Passage shown -
%%

Acts: “Be Encouraged”
As we make our way through the book of Acts, our text this morning is Acts 18:8-17. Please stand for the reading of God’s Word.
Before we jump into the text, let’s take a moment and remember the context that we are in. If you recall, at the beginning of chapter 18 we learned that Paul left Athens and journeyed 50 miles west to the city of Corinth (https://openoureyeslord.files.wordpress.com/2015/04/map.png
Corinth was a major port, located at the crossroads of east and west for the Mediterranean Sea. The mountain known as Acrocorinth loomed large over the city https://www.bibleodyssey.org/-/media/Images/Passages/1-9/1-corinthians-ancient-corinth.ashx
Historians estimate that Corinth’s population was somewhere close to 200,000 people; though given Corinth’s booming trade economy, the city was always filled with foreign visitors on their way from one port to another. Corinth was definitely a city with a reputation. A temple to Aphrodite sat in the city which itself was perched at the top of a 1900 ft. hill. Each evening a thousand prostitutes would descend from the temple to ply their trade as an act of worship to their goddess. The prostitution was so famous that for 500 years the Greek verb korinthiozesthai “to Corinthianize” meant “to be sexually immoral.” Any sexual indulgence could be purchased in Corinth. Homosexuality was rampant. When Paul wrote Romans 1:26-28, he was no doubt describing what he saw in Corinth:
26 For this reason God gave them up to dishonorable passions. For their women exchanged natural relations for those that are contrary to nature; 27 and the men likewise gave up natural relations with women and were consumed with passion for one another, men committing shameless acts with men and receiving in themselves the due penalty for their error.28 And since they did not see fit to acknowledge God, God gave them up to a debased mind to do what ought not to be done.
Just as Paul was shocked and provoked in the spirit by the thousands of idols in Athens, no doubt Paul is once again provoked in his spirit by the blatant over-sexualization that he finds in Corinth. In fact, when we read 1 Corinthians, it’s pretty obvious that Paul spent a lot of time discipling people out of the sexual immorality that was so commonplace in Corinth.
Now, as Pastor Sam Stephens mentioned last week, Paul comes into Corinth pretty worn out and discouraged. Keep in mind that Paul was beaten in Philippi, run out of Berea, and mocked in Athens. Imagine how dispiriting it would be to walk 50 miles to Corinth, only to discover a city that “never sleeps”…the Las Vegas of the ancient Greek world.
Fortunately, God immediately provides some good friends for Paul shortly after he arrives when he meets up with Aquila and his wife Priscilla. Since they were all tent makers, Paul moves in with this wonderful couple and they form a very tight friendship that will last for many years to come. Paul then goes to work proclaiming the gospel in the local synagogue there in Corinth, but once again, he encounters significant resistance. Again, we saw last week that the Jews opposed and reviled Paul, so he literally shakes out his garments and says, “Your blood be on your own heads! I am innocent. From now on I will go to the Gentiles.”
Paul then engages a man named Titius Justus who becomes a believer, as does the synagogue ruler who lives close by…a man named Crispus, along with his entire household. Now let’s pick up the story there in vs. 8, “Crispus, the ruler of the synagogue, believed in the Lord, together with his entire household. And many of the Corinthians hearing Paul believed and were baptized. And the Lord said to Paul one night in a vision, ‘Do not be afraid, but go on speaking and do not be silent, for I am with you, and no one will attack you to harm you, for I have many in this city who are my people.’”

%%

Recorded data
%%

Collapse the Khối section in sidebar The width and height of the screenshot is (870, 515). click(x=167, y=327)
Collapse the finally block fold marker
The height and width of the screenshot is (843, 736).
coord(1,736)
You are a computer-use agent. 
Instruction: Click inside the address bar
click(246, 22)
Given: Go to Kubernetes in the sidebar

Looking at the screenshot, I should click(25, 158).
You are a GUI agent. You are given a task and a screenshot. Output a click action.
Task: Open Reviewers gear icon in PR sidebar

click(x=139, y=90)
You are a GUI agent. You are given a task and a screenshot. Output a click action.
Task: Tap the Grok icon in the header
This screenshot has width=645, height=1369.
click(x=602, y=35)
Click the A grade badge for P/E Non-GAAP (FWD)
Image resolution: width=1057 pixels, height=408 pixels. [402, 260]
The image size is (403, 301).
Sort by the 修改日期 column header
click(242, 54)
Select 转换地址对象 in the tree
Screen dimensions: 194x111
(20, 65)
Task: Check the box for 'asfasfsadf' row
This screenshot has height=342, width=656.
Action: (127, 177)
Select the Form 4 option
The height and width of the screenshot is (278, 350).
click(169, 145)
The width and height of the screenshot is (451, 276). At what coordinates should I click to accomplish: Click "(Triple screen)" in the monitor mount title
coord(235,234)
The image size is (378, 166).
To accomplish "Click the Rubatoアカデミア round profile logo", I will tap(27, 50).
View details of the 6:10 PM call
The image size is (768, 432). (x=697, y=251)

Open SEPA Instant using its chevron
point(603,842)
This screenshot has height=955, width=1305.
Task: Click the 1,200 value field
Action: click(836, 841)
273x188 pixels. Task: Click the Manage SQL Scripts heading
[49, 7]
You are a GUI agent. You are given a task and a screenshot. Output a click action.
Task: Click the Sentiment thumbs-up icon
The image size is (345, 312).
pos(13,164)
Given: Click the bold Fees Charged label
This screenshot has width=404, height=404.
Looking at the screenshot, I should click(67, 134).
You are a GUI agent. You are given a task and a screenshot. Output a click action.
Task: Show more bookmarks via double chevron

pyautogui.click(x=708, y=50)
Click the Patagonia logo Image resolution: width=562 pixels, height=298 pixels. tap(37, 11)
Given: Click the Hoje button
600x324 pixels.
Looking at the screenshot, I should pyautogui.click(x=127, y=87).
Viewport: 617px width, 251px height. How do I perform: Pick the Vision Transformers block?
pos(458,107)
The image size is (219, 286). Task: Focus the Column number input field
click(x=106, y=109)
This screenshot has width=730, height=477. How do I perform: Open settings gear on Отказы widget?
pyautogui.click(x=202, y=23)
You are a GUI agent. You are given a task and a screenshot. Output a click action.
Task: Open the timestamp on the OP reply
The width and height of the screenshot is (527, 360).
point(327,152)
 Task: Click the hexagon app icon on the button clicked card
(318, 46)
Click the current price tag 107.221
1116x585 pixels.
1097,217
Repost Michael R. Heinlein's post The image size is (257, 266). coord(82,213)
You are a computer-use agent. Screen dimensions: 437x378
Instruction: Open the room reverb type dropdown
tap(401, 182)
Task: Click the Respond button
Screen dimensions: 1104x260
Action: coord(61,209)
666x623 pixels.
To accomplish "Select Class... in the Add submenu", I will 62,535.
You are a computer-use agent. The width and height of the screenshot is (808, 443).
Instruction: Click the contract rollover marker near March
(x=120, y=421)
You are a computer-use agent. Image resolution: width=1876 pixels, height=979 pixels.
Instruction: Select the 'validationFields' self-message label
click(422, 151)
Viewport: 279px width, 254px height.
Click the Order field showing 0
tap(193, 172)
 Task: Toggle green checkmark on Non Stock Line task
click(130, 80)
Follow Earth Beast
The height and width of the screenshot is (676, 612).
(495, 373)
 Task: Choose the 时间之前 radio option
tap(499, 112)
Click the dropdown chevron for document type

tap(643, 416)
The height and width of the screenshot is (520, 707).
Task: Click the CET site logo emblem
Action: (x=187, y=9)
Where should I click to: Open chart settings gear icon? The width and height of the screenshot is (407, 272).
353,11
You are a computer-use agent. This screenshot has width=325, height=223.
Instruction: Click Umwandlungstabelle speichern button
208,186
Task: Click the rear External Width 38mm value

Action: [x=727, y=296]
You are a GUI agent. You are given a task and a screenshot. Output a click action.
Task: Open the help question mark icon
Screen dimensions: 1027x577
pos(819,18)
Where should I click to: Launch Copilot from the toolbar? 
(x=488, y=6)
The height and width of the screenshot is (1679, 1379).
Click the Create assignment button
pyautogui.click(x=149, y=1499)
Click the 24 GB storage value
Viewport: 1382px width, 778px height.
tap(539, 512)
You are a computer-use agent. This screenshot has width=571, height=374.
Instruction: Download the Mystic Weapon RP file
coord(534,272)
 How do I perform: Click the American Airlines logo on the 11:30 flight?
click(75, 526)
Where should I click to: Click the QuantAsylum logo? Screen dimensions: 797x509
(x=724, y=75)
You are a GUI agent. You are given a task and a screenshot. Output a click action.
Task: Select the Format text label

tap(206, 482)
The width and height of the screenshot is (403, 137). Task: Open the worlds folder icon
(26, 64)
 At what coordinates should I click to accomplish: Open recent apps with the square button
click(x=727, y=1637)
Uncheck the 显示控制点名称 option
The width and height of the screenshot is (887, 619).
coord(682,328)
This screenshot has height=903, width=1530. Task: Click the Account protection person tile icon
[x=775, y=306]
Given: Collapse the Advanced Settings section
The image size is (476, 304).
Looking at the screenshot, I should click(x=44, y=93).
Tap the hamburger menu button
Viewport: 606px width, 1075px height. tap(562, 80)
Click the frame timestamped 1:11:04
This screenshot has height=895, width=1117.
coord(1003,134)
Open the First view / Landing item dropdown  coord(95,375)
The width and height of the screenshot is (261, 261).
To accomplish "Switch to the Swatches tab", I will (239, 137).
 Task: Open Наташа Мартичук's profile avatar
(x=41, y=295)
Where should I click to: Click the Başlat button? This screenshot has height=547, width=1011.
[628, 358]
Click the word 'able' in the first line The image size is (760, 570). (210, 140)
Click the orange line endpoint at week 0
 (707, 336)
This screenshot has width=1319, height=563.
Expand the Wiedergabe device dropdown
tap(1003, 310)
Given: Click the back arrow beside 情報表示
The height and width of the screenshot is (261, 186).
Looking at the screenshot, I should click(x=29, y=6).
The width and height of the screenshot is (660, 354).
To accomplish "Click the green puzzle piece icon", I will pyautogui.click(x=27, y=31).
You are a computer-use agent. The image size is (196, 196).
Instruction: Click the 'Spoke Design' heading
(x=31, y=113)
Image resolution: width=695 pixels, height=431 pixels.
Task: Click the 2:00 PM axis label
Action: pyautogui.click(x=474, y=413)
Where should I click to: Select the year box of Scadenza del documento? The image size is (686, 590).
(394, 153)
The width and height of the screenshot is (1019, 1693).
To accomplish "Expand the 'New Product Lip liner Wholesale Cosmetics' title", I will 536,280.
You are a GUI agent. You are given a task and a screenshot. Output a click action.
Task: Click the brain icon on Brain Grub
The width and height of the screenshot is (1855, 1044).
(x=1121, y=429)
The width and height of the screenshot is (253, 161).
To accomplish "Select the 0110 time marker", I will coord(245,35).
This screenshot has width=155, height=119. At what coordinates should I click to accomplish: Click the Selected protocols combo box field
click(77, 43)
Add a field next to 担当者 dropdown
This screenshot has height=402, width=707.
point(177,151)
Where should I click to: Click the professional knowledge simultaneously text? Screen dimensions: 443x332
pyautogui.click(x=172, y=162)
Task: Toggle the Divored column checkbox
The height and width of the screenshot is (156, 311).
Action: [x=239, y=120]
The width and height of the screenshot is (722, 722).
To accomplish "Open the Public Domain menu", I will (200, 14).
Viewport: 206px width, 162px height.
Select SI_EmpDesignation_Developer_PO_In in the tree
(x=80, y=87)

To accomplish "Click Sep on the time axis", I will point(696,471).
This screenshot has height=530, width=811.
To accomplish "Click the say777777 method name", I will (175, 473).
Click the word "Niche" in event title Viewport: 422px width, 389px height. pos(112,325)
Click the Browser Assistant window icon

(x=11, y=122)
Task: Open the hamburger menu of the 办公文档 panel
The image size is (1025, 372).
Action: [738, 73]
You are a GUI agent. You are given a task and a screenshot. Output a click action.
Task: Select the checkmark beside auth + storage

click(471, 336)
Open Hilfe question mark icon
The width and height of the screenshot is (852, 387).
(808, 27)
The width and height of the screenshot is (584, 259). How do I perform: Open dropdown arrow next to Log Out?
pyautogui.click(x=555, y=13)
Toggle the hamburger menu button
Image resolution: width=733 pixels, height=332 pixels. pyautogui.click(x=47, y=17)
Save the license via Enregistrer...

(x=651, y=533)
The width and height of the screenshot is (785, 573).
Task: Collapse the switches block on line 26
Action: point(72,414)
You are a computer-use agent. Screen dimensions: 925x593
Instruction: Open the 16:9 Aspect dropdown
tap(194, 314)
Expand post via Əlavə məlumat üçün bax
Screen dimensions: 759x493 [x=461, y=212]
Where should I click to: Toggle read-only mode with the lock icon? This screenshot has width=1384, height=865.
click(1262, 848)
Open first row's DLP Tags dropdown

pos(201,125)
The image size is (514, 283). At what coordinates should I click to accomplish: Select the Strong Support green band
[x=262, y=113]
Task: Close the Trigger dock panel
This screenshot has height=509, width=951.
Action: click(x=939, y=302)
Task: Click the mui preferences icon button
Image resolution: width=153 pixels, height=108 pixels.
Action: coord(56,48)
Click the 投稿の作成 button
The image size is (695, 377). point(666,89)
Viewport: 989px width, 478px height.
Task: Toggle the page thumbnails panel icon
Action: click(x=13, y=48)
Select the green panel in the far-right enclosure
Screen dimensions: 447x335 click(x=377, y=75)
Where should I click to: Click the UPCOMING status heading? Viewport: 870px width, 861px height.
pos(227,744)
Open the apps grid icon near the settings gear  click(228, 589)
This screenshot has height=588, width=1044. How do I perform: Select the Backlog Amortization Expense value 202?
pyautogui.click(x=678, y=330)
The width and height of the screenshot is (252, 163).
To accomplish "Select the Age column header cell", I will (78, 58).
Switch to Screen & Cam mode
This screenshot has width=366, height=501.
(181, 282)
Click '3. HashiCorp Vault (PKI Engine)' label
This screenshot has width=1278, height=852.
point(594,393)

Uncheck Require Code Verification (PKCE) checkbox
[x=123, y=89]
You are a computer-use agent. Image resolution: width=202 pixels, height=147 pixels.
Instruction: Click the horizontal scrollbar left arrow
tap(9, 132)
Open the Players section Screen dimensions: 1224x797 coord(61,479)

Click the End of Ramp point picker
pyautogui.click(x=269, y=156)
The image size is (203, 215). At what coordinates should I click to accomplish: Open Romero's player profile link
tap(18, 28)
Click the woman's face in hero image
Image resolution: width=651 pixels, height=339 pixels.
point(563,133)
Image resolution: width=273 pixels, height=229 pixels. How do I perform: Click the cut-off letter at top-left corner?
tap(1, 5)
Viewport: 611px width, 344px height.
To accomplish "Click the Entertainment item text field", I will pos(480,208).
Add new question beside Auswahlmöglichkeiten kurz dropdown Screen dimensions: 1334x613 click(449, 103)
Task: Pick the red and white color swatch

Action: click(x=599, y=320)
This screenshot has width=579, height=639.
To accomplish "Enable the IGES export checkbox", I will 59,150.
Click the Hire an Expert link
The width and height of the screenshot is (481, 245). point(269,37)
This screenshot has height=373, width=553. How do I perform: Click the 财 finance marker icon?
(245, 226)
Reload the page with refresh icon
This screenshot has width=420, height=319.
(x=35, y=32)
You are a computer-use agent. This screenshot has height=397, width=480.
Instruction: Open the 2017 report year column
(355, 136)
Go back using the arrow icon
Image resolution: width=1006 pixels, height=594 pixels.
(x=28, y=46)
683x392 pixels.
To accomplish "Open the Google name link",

%%

Task set -
1. Rewrite the paragraph of the sermon beginning "Fortunately, God immediately provides" as a concise list, keeping its main facts.
2. Transcribe the part of the sermon that opens with the words containing "Just as Paul" and closes with "commonplace in Corinth.".
3. Pick up the sermon on Acts 18 after its last sentence and carry it forward.

Exercise results -
1.
- Soon after arriving in Corinth, Paul meets Aquila and his wife Priscilla, friends whom God provides.
- Since all three are tent makers, Paul moves in with the couple, and they form a close friendship that will last for many years.
- Paul proclaims the gospel in the local synagogue in Corinth but again meets significant resistance.
- The Jews oppose and revile him, so he shakes out his garments and says, "Your blood be on your own heads! I am innocent. From now on I will go to the Gentiles."

2.
Just as Paul was shocked and provoked in the spirit by the thousands of idols in Athens, no doubt Paul is once again provoked in his spirit by the blatant over-sexualization that he finds in Corinth. In fact, when we read 1 Corinthians, it’s pretty obvious that Paul spent a lot of time discipling people out of the sexual immorality that was so commonplace in Corinth.

3.
Let’s pause for a minute. Did you notice something odd here? Let me show you.
In vs. 8, Luke records very positive success in regards to Paul’s ministry. Crispus, a ruler of the synagogue, becomes a believer…which is huge…and it’s not just Crispus who believes the Gospel, but also his entire household (sons, daughters, wife, servants, staff, etc)…they all become believers. And then Luke writes that MANY Corinthian citizens believed the Gospel proclaimed by Paul and they were baptized as well.
Now here’s what’s weird. If Paul is now having great success in ministry, why is it that God comes to Paul in a vision and says, “Do not be afraid?”
I’ll tell you why: because Paul was not afraid of failing…he was afraid of succeeding…and who can blame him? Think about it: every time Paul succeeds in bringing people to the Lord, he gets beaten, arrested, mocked, ridiculed, and run out of town. If you have been tracking with us through the book of Acts, you remember what happened in Pisidian Antioch, Iconium, Lystra, Philippi, Thessalonica, Berea, and even recently in Athens. In every instance, success in the ministry leads to suffering, persecution, ridicule and an early exit.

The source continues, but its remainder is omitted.